Under the hood, the TIP interacts directly with the Cloudflare Firewall Rules API. It takes the filtered attributes of your investigation (e.g., a specific JA3 fingerprint combined with a list of known malicious ASNs) and compiles them into a wire-protocol rule that is deployed across our global network in seconds.
Human-in-the-loop intelligence
While automation handles the bulk of telemetry, the most complex threats require human intuition. We’ve integrated a Requests for Information (RFI) Portal directly into the platform, allowing users to task Cloudforce One analysts with deep-dive investigations.
From a technical perspective, the RFI system isn't just a ticketing portal; it's a data-enrichment pipeline.
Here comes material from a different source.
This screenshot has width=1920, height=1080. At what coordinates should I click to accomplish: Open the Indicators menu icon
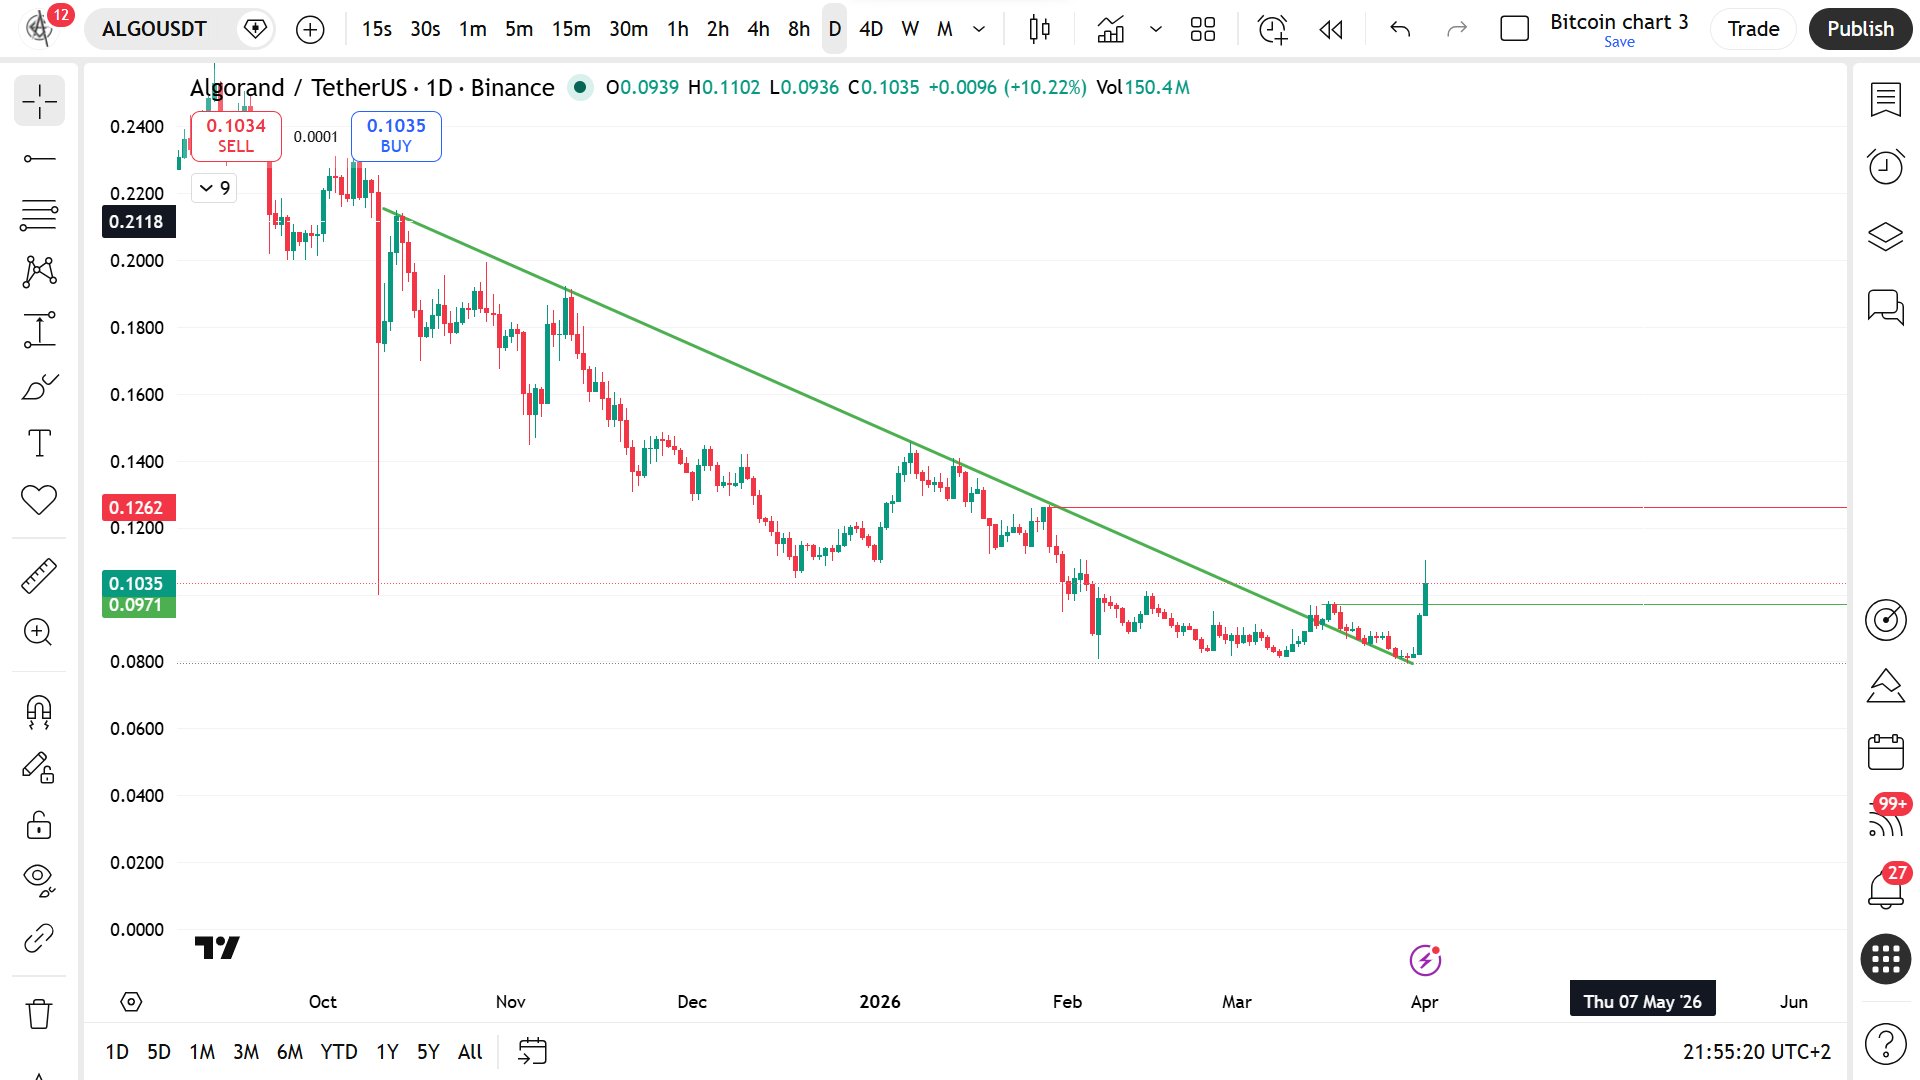(1110, 29)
When a subscriber uses a number of "tokens" to initiate a request, the workflow triggers a series of events:
The RFI Worker pulls the specific Threat Event IDs related to the query from the sharded SQLite storage, packaging the relevant telemetry for the analyst
Cloudforce One analysts use an internal version of the TIP to perform reverse engineering or pivot across global datasets
Once the investigation is complete, the findings (new IOCs, actor attributions, or campaign notes) are written back into our global intelligence feed
This ensures that the "human" insight doesn't just sit in a PDF report. Instead, the resulting metadata is pushed back to the edge as a threat event where relevant, where it can be used by the WAF or Firewall rules you’ve already configured. We’ve moved from a static "report" model to a dynamic "intel-as-code" model, where human analysis directly improves the platform's automated detection logic in real time.
From data management to active hunting
The shift from managing ETL pipelines to active threat hunting isn't just about a new interface but about where the compute happens. By moving the storage, aggregation, and visualization layers to the Cloudflare global network, we’ve removed the "data gravity" that typically slows down a SOC. Defenders no longer need to wait for logs to sync to a central repository before they can ask, "Is this IP related to a known campaign?" The answer is now available at the edge, in the same environment where the traffic is being filtered.
To ensure this intelligence is accessible regardless of your team's size or specific requirements, we’ve structured our Cloudforce One access into three functional levels:
Cloudforce One Essentials allows customers to access the default datasets in threat events, search for indicators, and conduct threat hunting investigations.
Cloudforce One Advantage allows customers to access our Threat Intelligence Analyst custom insights via requests for information.
Cloudforce One Elite, the complete package, includes brand protection, a high number of requests for information, and access to all threat events datasets.
The Internet moves fast, and the infrastructure used by adversaries moves even faster. By centralizing your telemetry and your response logic in one integrated platform, you can stop building pipelines and start defending your network.